Goal: To promote pain relief
Relieving Your Pain
Relieving your pain is important. This information sheet is provided as a guideline for helping you to experience good pain relief. If you have any questions about this information or want more information, be sure to ask your nurse or personal physician on the medical staff.
Why is pain relief important?
Pain can cause suffering and may delay recovery. Relieving pain may improve sleep, appetite, mood, energy, and activity level. Tell your physician on the medical staff or nurse when you have pain. Don't worry about being a bother. Do not wait until your pain is severe because it may be harder to relieve. Remember: Report pain to your nurse when it first starts, even if it is mild.
What to ask the doctor:
- Ask what will be done to relieve your pain
- Ask how much and when medicine may be taken
- Ask what are the most common side effects of the medication you are taking
- Ask how to prevent and treat side effects
- Ask about effective nonmedication approaches that can help your pain
Help the doctor and nurse measure your pain by using the faces or numbers on this chart:
What to tell your doctor or nurse:
- Where you hurt
- How strong the pain feels
- What makes the pain feel better or worse
- If your pain relief measures not working, or if pain keeps you from doing your usual activities
Remember: You are not complaining when you inform your doctor or nurse about your pain.
What can be done to relieve my pain?
Many people used to think that they had to "put up with pain." Often, this is no longer true. Today's new treatments enable physicians on the medical staff and nurses to help you control your pain. Pain medications are given to help relieve your pain. These may not get rid of all your pain but they should lower your pain to a level that is acceptable. Other therapies, such as massage, positioning, imagery, application of heat or cold, relaxation training, and listening to music can often reduce pain.
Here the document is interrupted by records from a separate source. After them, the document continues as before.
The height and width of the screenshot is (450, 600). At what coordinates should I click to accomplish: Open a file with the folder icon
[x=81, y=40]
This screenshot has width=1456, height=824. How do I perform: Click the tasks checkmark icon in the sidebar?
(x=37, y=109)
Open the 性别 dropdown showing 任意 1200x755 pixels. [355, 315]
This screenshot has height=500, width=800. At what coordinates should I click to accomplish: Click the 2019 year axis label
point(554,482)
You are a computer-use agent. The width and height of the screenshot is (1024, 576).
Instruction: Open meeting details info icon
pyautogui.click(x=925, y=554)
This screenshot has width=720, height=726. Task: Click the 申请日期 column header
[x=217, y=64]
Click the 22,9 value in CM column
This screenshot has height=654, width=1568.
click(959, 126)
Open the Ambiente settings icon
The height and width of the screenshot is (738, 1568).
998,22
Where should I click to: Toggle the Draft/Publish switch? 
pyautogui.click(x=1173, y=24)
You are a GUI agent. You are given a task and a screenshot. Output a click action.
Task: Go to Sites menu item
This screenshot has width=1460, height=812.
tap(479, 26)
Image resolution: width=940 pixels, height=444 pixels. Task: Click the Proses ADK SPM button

What pain medicines will be used?
There are many types of pain medicines. The type used depends on the kind of pain. Your doctor will decide which medication is right for you. Opioids (also called narcotics) are often used for severe or moderate pain. Nonopioid medicines such as Tylenol, aspirin or Advil may also be used to relieve pain. Other drugs are often helpful-for example muscle relaxants and antidepressants.
Is it better to tough it out as long as I can?
Pain can delay your recovery. Also, if you wait until the pain is severe, it may be harder to control your pain. Take (or ask for) pain relief medicines when the pain first begins.
How long will it take to relieve my pain?
This depends on the medicine used. For example, an injection of medicine in the vein may work within minutes. Other medicines take 30 minutes or more to work. Your nurse may tell you when the medicine is likely to start working.
How long will the medicine work?
Some medicines work for a short time and others work for 12 hours or more. Tell your nurse when your pain starts to come back so your plan for pain relief may be evaluated and adjusted as needed.
Do pain medicines have side effects?
All medicines have side effects. Constipation, upset stomach and drowsiness are common side effects of opioid drugs. If you get these or other side effects, tell your physician on the medical staff or nurse so they may be treated if necessary. However, most side effects do lessen over time. It is ALWAYS important to follow the direction of the physician on the medical staff, nurse or pharmacist when using pain medication. For example, if using patient controlled analgesia (a device that allows you to administer pain medication into your vein by pushing a button on a machine), YOU are the only person who is to push the button. For your safety, family members or friends should not be pushing this button.
If I take opioids (narcotics) will I get addicted to them?
The chance of getting addicted is rare, about 4 in 11,000 patients. Unless you have a previous problem with drug abuse, you should be able to stop your pain medicines when your pain is controlled. If you have concerns, talk with your physician on the medical staff and nurse, but concerns about addictions should not keep you from taking pain medicine.
If I take pain medicine regularly, will it lose its effect?
Your body can slowly develop "tolerance" to some pain medicines. This means you may need to take more medicine to get the same effect. This is a natural, normal response of the body. This is not addiction. If tolerance occurs, the dose may be increased or another medicine may be added.
Remember: Pain relief is important to your recovery. Tell you physician on the medical staff or nurse when you have pain so your pain can be treated.